宮城県の女川原発で重大事故が起きたことを想定した住民が参加しての避難訓練が3年ぶりに行われ、県が導入を目指す避難支援アプリが初めて試されました。

 村井知事は31日の会見で効果は期待できるとし、原発事故に限らず他の災害でも活用したい考えを示しました。

 29日に行われた訓練には、女川原発周辺の6つの市と町の住民約270人が参加しました。

 住民が参加しての訓練は、新型コロナの感染拡大以降見送られていたため3年ぶりとなります。

 参加者「大事なことなので是非体験したくて、是非ということなので参加しました」

 訓練は地震による津波で女川原発2号機で事故が発生し、放射性物質が外部に放出されたという想定で行われました。

 訓練の目的は住民に避難手順や避難場所を周知するとともに、渋滞が起こりやすい場所など避難計画が抱える課題を検証することです。

 放射性物質に汚染されていないか検査するポイントでは渋滞が懸念されているため、南三陸町の検査所では所要時間を計測したほか、けがを負った上に被ばくした住民がいる想定で原子力災害拠点病院への救急搬送の手順も訓練しました。
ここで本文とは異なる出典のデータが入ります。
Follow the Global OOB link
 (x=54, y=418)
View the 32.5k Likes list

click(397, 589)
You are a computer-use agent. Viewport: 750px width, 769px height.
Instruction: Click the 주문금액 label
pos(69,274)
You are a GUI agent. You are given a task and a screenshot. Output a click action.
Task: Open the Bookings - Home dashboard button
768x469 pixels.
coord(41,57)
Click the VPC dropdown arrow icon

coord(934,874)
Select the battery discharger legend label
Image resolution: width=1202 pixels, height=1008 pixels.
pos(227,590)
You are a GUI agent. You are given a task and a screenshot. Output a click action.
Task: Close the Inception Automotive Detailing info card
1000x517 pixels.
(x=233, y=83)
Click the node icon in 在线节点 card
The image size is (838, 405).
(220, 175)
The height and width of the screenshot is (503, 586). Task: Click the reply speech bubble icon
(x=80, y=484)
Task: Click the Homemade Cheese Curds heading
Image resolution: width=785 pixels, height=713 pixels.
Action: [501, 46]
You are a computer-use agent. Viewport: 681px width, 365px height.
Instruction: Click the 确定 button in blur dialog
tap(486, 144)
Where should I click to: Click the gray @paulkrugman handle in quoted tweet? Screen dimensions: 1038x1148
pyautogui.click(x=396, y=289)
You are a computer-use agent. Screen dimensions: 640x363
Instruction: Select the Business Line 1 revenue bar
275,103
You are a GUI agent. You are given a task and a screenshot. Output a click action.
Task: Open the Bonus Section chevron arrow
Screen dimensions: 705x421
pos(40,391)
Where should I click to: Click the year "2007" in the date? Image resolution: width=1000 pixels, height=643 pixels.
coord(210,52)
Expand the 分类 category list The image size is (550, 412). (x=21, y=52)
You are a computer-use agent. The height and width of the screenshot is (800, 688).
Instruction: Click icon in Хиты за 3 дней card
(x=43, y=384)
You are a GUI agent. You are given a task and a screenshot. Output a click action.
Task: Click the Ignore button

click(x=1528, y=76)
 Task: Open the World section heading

 今回の訓練では、石巻市の牡鹿半島や女川町など原発から半径5キロ圏内からの避難には、県が導入を目指す避難支援アプリを活用するため事前にそれぞれのスマートフォンにアプリのインストールを呼び掛けました。

 50台を準備し、希望する住民に貸し出しました。

 女川町役場では、訓練の開始前にアプリの使い方が説明されましたが、インストールに手間取る住民もいました。

 参加者「ちょっと(インストールが)難しいようですね。この通りやってると思うんですけれども。まだ慣れていないもので、はい」「妻はしたけれども、自分は(インストール)していない。やり方分からない。3回くらいやったけれども失敗で分からないから止めた」

 訓練が始まると、アプリがインストールされたそれぞれのスマートフォンに避難先が通知されました。

 参加者「あ、来た。避難先を変更しました、速やかに避難してください」

 そして住民は、バスの避難先である大崎市の避難所に到着すると、これまでは手書きで行ってきた受付登録にアプリを使いました。

 インストールは難しくても、アプリでの受け付けを体験してもらうため、県はスマートフォン50台を準備し希望者に貸し出しました。

 参加者「自分の携帯が使い慣れないからできないけれど、いずれはちゃんとでき来るようにならないと。これは簡単にできるから、最初借りてやってみようと思ったの」

 一方で、これまで通りの名前や住所を手書きで書く方法の受け付けを選んだ住民もいました。

 参加者「難しいような感じがして、慣れればいいんだけどね。やっぱり触ったことも無いから書きました」

 訓練の現場を視察した村井知事は31日の会見で、アプリは被災者の安否確認や避難所運営の負担軽減などの効果が期待できるとし、他の災害でも活用していきたい考えを示しました。

 村井知事「アプリを使う人はスムーズに入っていただける。その分、紙に名前を書く人は減り、その分避難所の負担が軽くなって受け付けで並ぶ人数が減ってくる。いろんな相乗効果があったと思っています。全ての災害に適用できるように全市町村とやっていく」

 村井知事は避難に使ったこのアプリについて、政府が進めている行政手続きのデジタル化、デジタルトランスフォーメーションの柱にしたいと話していました。